There were times when questions did have to be asked more than once and examinations repeated, but this was "too much", he said last week.
The hospital is working towards introducing a more generic admission service which involves developing some clear guidelines for use by general practitioners about the referral of patients who need to be in hospital, but do not need acute care.
Mr Hunter said any such system which could eventually refer such patients directly to the relevant ward needed for them to be safe.
In a hospital with many sub-specialtie, where patients best belonged was not always straightforward, and it was important not to lose the benefit of specialty and sub-specialty input.
Mr Hunter and his management counterpart on the project, chief operating officer (Otago) Vivian Blake, said while Dunedin Hospital had come under some criticism for the time it is taking to improve emergency department waiting times, hasty changes were not the answer.
Mr Hunter said while there had been some improvement in the percentage of patients meeting the six-hour stay targets, some of those gains might be down to people paying increased attention to the difficulties, rather than a permanent fix. Whole-of-system improvements would take longer to introduce.
Mrs Blake agreed, saying the hospital did not want to achieve the target for a couple of months and then find it dropping back because sustainable changes had not been introduced.
Changes had to be "systemic and sustainable".

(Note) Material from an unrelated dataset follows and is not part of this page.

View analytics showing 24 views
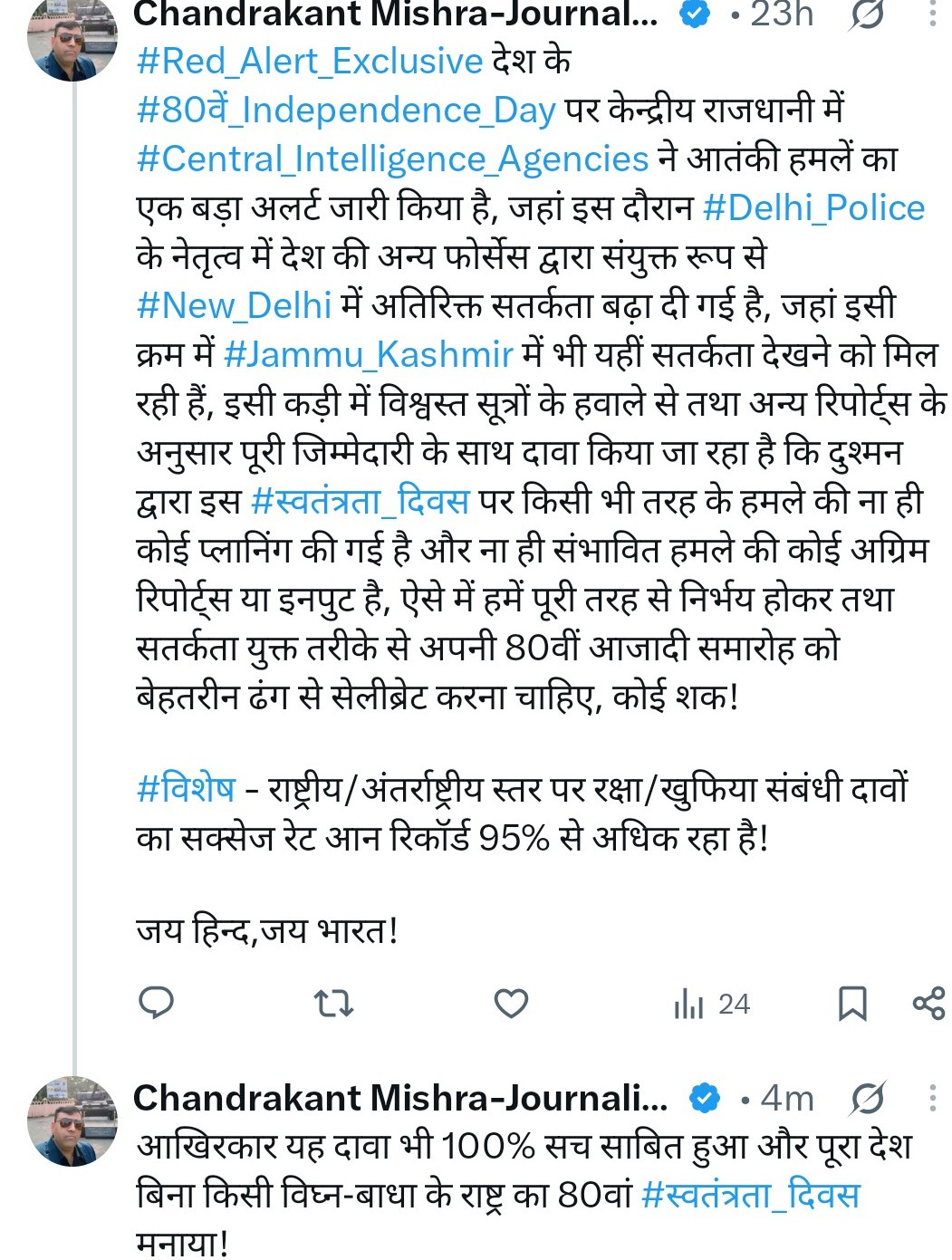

Mr Hunter said the hospital could meet the target by "gaming", moving patients in and out of the department, but that would not improve patient or staff experience.
The board has agreed to extend the contract of the facilitator on the "Putting the Patient First" project designed to improve patients' journeys through Dunedin Hospital services. Allan Cumming had been employed until the end of this year originally, but his contract will run for another year.
Mrs Blake said he was providing much data analysis about what was causing breaches of the six-hour target and then working with people to help them identify what the problems were so they could then find solutions.
Mr Hunter said first impressions of what a problem was often were not backed up when the situation was analysed.
Also, a major problem could mask something happening further "down the chain".
Mr Hunter said he felt there was a growing realisation that "striving towards the target" was not just about pleasing the Minister of Health Tony Ryall or the Government, but about using the target to improve the whole of a patient's journey through the hospital.